Perhaps more difficult to dismiss than medieval bishops were the evidence of 20th century scientists from Oxford University, the University of Arizona and the University of Arizona. Swiss Federal Institute of Technology, which were allowed to carbonize samples from the Shroud in 1988. 19659002] After three separate tests in laboratories in Arizona, Oxford and Zurich, scientists said with 95% confidence that the shroud was dating from 1260-1390 (a date range including the first documented references to the tissue).
The article of 1945 dating from the radiocarbon of the Shroud of Turin in the peer-reviewed journal Nature seemed to leave little room for doubt by stating: "The results provide conclusive results: proof that the flax of the Shroud of Turin is medieval [not Biblical] ".
Counter-arguments, however, were collected – In 1998, it was reported that the office of Anastasio Alberto Ballestrero, the former Cardinal Archbishop of Turin, had issued a statement suggesting that dating to carbon had been interfered as a result of a "Masonic conspiracy abroad"
There were more scientific objections about the results of carbon dating, but they tended to be encountered demystification.
The center of the Shroud of Turin in Colorado suggested that carbon monoxide could have changed the age of the Shroud radiocarbon to make it younger.
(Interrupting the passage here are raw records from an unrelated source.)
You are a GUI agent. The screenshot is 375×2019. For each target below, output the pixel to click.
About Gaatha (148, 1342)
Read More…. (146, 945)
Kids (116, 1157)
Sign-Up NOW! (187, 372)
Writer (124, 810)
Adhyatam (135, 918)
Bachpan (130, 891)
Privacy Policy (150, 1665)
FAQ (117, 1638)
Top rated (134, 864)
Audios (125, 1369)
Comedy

It was pointed out, however, that this would have required unnatural concentrations of a gas that does not normally react with flax, and that no such contamination has ever been observed.
Some Shroud believers have suggested that carbon date fragments could include part of a 16th century attempt for "invisible" repair of a shroud dating back to Christ's time. This prompted the answer that if scientists had really tested samples that combined elements from the 16th century and the 1st century, they would have a carbon dated reading around the 7th century – still much sooner than the actual results obtained.
The 1988 carbon dating was also questioned because the tested fragments had been contaminated by modern materials.
Scientists however felt that the various cleaning procedures of the three laboratories removed any possible contamination. Independent scientists have also said that the cleaned fabric should have remained heavily impregnated with modern carbon so that the results are so distorted that a 2,000 year old shroud has been dated to the 13th or 14th century.
It may or may not be of added importance that successive popes have tended to use their words carefully when it comes to the Turin Shroud.
Pope Francis described it as an "icon of a scourged and crucified man" – all very reverential the shroud is a "relic", which would imply a belief that it really was the funeral shroud of Christ.
Still, Turin's Museo della Sindone continues to attract a healthy number of visitors, and when the shroud itself briefly put on public display in 2015, more a million people went to see him.